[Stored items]

- - -

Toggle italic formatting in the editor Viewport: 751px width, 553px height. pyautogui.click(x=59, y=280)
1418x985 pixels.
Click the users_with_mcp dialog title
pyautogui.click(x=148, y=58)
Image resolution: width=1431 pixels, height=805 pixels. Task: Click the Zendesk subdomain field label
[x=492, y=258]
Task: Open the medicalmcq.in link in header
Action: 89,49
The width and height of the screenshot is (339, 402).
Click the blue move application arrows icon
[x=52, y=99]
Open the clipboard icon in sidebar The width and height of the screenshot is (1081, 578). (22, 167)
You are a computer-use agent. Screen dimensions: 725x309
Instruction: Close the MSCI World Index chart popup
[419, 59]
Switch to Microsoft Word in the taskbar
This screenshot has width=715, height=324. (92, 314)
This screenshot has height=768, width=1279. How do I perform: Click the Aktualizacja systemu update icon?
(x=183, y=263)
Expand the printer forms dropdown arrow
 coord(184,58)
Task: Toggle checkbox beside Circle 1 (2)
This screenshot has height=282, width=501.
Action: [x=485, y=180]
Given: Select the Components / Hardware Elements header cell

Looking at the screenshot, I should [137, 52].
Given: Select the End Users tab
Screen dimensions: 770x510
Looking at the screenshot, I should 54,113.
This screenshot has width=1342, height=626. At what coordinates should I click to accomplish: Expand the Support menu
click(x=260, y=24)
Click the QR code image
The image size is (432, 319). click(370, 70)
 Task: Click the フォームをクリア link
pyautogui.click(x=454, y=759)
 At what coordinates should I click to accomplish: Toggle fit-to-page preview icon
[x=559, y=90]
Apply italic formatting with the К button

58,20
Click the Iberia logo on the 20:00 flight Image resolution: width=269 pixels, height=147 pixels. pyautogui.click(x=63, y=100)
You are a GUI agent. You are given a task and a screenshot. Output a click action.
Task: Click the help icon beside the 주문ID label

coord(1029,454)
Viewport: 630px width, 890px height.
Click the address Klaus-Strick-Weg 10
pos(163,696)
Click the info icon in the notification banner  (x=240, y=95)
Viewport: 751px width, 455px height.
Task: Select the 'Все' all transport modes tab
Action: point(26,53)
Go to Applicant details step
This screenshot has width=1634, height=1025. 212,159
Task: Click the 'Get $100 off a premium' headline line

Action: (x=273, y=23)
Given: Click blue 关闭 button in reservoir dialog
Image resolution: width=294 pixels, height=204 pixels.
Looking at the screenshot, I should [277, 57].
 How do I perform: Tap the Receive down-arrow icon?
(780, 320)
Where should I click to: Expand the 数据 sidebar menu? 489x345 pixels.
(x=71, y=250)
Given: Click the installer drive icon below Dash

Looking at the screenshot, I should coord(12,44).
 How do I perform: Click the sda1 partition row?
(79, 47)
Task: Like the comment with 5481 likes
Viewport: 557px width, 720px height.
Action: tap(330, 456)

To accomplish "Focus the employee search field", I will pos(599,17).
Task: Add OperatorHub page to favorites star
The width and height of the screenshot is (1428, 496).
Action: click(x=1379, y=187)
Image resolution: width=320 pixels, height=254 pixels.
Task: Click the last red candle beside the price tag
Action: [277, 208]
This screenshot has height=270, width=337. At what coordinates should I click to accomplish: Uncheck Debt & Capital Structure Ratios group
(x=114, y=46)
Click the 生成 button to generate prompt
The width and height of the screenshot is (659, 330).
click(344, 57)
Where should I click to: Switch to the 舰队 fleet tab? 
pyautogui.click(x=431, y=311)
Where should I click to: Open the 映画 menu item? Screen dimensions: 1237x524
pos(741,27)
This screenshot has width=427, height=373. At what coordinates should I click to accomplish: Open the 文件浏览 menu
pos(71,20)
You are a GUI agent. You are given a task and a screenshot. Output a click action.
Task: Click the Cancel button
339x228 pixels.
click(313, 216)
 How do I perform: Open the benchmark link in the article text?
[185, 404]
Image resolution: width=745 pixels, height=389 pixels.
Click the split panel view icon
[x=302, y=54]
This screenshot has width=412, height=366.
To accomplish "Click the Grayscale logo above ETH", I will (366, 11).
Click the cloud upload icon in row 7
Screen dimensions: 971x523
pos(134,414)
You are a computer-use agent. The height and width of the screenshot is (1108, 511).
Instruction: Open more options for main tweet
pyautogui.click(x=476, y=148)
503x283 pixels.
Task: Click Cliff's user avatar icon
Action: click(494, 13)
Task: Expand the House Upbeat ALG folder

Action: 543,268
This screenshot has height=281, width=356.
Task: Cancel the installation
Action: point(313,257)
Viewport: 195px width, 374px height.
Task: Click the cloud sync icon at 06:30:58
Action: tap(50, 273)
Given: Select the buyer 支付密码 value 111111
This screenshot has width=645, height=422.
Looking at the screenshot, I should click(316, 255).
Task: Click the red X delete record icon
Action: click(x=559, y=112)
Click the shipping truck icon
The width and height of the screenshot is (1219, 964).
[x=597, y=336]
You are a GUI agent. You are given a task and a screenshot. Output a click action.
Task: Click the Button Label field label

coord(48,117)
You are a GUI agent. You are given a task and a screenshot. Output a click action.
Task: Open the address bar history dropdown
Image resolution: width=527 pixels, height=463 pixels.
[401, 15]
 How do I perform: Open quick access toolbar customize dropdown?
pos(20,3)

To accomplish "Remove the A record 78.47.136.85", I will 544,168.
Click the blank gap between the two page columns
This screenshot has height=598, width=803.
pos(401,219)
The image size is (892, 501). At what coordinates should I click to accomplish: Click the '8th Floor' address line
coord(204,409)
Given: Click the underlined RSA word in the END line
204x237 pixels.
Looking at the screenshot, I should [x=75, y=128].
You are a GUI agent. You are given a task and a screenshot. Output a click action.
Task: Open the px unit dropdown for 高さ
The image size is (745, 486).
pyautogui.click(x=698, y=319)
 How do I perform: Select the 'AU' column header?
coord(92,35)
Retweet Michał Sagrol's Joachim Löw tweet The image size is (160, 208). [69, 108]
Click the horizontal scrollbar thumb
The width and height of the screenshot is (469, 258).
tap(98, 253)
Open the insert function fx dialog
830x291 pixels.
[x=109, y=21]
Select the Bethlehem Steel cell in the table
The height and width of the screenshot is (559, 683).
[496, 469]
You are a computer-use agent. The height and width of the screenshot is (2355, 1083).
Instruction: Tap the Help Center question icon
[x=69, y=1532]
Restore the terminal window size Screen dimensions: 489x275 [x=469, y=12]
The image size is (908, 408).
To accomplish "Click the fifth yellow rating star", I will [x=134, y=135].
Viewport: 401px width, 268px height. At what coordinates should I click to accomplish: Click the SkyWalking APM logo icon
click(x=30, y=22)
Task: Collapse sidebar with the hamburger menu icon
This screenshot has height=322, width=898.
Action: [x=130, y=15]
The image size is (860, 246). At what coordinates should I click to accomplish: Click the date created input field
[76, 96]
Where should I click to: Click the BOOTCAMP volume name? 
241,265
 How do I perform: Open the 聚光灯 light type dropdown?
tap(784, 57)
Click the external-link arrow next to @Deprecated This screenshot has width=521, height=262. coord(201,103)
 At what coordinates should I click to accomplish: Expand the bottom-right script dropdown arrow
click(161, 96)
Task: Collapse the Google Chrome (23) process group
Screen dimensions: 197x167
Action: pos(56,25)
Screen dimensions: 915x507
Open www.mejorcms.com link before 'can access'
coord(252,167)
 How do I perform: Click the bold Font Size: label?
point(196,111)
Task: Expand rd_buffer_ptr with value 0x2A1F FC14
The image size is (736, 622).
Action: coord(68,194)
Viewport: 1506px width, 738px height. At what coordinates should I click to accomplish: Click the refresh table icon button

- - -

Your answer should be an exact transcription of the data above.

EXERCISE OUTPUT:
Toggle italic formatting in the editor Viewport: 751px width, 553px height. pyautogui.click(x=59, y=280)
1418x985 pixels.
Click the users_with_mcp dialog title
pyautogui.click(x=148, y=58)
Image resolution: width=1431 pixels, height=805 pixels. Task: Click the Zendesk subdomain field label
[x=492, y=258]
Task: Open the medicalmcq.in link in header
Action: 89,49
The width and height of the screenshot is (339, 402).
Click the blue move application arrows icon
[x=52, y=99]
Open the clipboard icon in sidebar The width and height of the screenshot is (1081, 578). (22, 167)
You are a computer-use agent. Screen dimensions: 725x309
Instruction: Close the MSCI World Index chart popup
[419, 59]
Switch to Microsoft Word in the taskbar
This screenshot has width=715, height=324. (92, 314)
This screenshot has height=768, width=1279. How do I perform: Click the Aktualizacja systemu update icon?
(x=183, y=263)
Expand the printer forms dropdown arrow
 coord(184,58)
Task: Toggle checkbox beside Circle 1 (2)
This screenshot has height=282, width=501.
Action: [x=485, y=180]
Given: Select the Components / Hardware Elements header cell

Looking at the screenshot, I should [137, 52].
Given: Select the End Users tab
Screen dimensions: 770x510
Looking at the screenshot, I should 54,113.
This screenshot has width=1342, height=626. At what coordinates should I click to accomplish: Expand the Support menu
click(x=260, y=24)
Click the QR code image
The image size is (432, 319). click(370, 70)
 Task: Click the フォームをクリア link
pyautogui.click(x=454, y=759)
 At what coordinates should I click to accomplish: Toggle fit-to-page preview icon
[x=559, y=90]
Apply italic formatting with the К button

58,20
Click the Iberia logo on the 20:00 flight Image resolution: width=269 pixels, height=147 pixels. pyautogui.click(x=63, y=100)
You are a GUI agent. You are given a task and a screenshot. Output a click action.
Task: Click the help icon beside the 주문ID label

coord(1029,454)
Viewport: 630px width, 890px height.
Click the address Klaus-Strick-Weg 10
pos(163,696)
Click the info icon in the notification banner  (x=240, y=95)
Viewport: 751px width, 455px height.
Task: Select the 'Все' all transport modes tab
Action: point(26,53)
Go to Applicant details step
This screenshot has width=1634, height=1025. 212,159
Task: Click the 'Get $100 off a premium' headline line

Action: (x=273, y=23)
Given: Click blue 关闭 button in reservoir dialog
Image resolution: width=294 pixels, height=204 pixels.
Looking at the screenshot, I should [277, 57].
 How do I perform: Tap the Receive down-arrow icon?
(780, 320)
Where should I click to: Expand the 数据 sidebar menu? 489x345 pixels.
(x=71, y=250)
Given: Click the installer drive icon below Dash

Looking at the screenshot, I should coord(12,44).
 How do I perform: Click the sda1 partition row?
(79, 47)
Task: Like the comment with 5481 likes
Viewport: 557px width, 720px height.
Action: tap(330, 456)

To accomplish "Focus the employee search field", I will pos(599,17).
Task: Add OperatorHub page to favorites star
The width and height of the screenshot is (1428, 496).
Action: click(x=1379, y=187)
Image resolution: width=320 pixels, height=254 pixels.
Task: Click the last red candle beside the price tag
Action: [277, 208]
This screenshot has height=270, width=337. At what coordinates should I click to accomplish: Uncheck Debt & Capital Structure Ratios group
(x=114, y=46)
Click the 生成 button to generate prompt
The width and height of the screenshot is (659, 330).
click(344, 57)
Where should I click to: Switch to the 舰队 fleet tab? 
pyautogui.click(x=431, y=311)
Where should I click to: Open the 映画 menu item? Screen dimensions: 1237x524
pos(741,27)
This screenshot has width=427, height=373. At what coordinates should I click to accomplish: Open the 文件浏览 menu
pos(71,20)
You are a GUI agent. You are given a task and a screenshot. Output a click action.
Task: Click the Cancel button
339x228 pixels.
click(313, 216)
 How do I perform: Open the benchmark link in the article text?
[185, 404]
Image resolution: width=745 pixels, height=389 pixels.
Click the split panel view icon
[x=302, y=54]
This screenshot has width=412, height=366.
To accomplish "Click the Grayscale logo above ETH", I will (366, 11).
Click the cloud upload icon in row 7
Screen dimensions: 971x523
pos(134,414)
You are a computer-use agent. The height and width of the screenshot is (1108, 511).
Instruction: Open more options for main tweet
pyautogui.click(x=476, y=148)
503x283 pixels.
Task: Click Cliff's user avatar icon
Action: click(494, 13)
Task: Expand the House Upbeat ALG folder

Action: 543,268
This screenshot has height=281, width=356.
Task: Cancel the installation
Action: point(313,257)
Viewport: 195px width, 374px height.
Task: Click the cloud sync icon at 06:30:58
Action: tap(50, 273)
Given: Select the buyer 支付密码 value 111111
This screenshot has width=645, height=422.
Looking at the screenshot, I should click(316, 255).
Task: Click the red X delete record icon
Action: click(x=559, y=112)
Click the shipping truck icon
The width and height of the screenshot is (1219, 964).
[x=597, y=336]
You are a GUI agent. You are given a task and a screenshot. Output a click action.
Task: Click the Button Label field label

coord(48,117)
You are a GUI agent. You are given a task and a screenshot. Output a click action.
Task: Open the address bar history dropdown
Image resolution: width=527 pixels, height=463 pixels.
[401, 15]
 How do I perform: Open quick access toolbar customize dropdown?
pos(20,3)

To accomplish "Remove the A record 78.47.136.85", I will 544,168.
Click the blank gap between the two page columns
This screenshot has height=598, width=803.
pos(401,219)
The image size is (892, 501). At what coordinates should I click to accomplish: Click the '8th Floor' address line
coord(204,409)
Given: Click the underlined RSA word in the END line
204x237 pixels.
Looking at the screenshot, I should [x=75, y=128].
You are a GUI agent. You are given a task and a screenshot. Output a click action.
Task: Open the px unit dropdown for 高さ
The image size is (745, 486).
pyautogui.click(x=698, y=319)
 How do I perform: Select the 'AU' column header?
coord(92,35)
Retweet Michał Sagrol's Joachim Löw tweet The image size is (160, 208). [69, 108]
Click the horizontal scrollbar thumb
The width and height of the screenshot is (469, 258).
tap(98, 253)
Open the insert function fx dialog
830x291 pixels.
[x=109, y=21]
Select the Bethlehem Steel cell in the table
The height and width of the screenshot is (559, 683).
[496, 469]
You are a computer-use agent. The height and width of the screenshot is (2355, 1083).
Instruction: Tap the Help Center question icon
[x=69, y=1532]
Restore the terminal window size Screen dimensions: 489x275 [x=469, y=12]
The image size is (908, 408).
To accomplish "Click the fifth yellow rating star", I will [x=134, y=135].
Viewport: 401px width, 268px height. At what coordinates should I click to accomplish: Click the SkyWalking APM logo icon
click(x=30, y=22)
Task: Collapse sidebar with the hamburger menu icon
This screenshot has height=322, width=898.
Action: [x=130, y=15]
The image size is (860, 246). At what coordinates should I click to accomplish: Click the date created input field
[76, 96]
Where should I click to: Click the BOOTCAMP volume name? 
241,265
 How do I perform: Open the 聚光灯 light type dropdown?
tap(784, 57)
Click the external-link arrow next to @Deprecated This screenshot has width=521, height=262. coord(201,103)
 At what coordinates should I click to accomplish: Expand the bottom-right script dropdown arrow
click(161, 96)
Task: Collapse the Google Chrome (23) process group
Screen dimensions: 197x167
Action: pos(56,25)
Screen dimensions: 915x507
Open www.mejorcms.com link before 'can access'
coord(252,167)
 How do I perform: Click the bold Font Size: label?
point(196,111)
Task: Expand rd_buffer_ptr with value 0x2A1F FC14
The image size is (736, 622).
Action: coord(68,194)
Viewport: 1506px width, 738px height. At what coordinates should I click to accomplish: Click the refresh table icon button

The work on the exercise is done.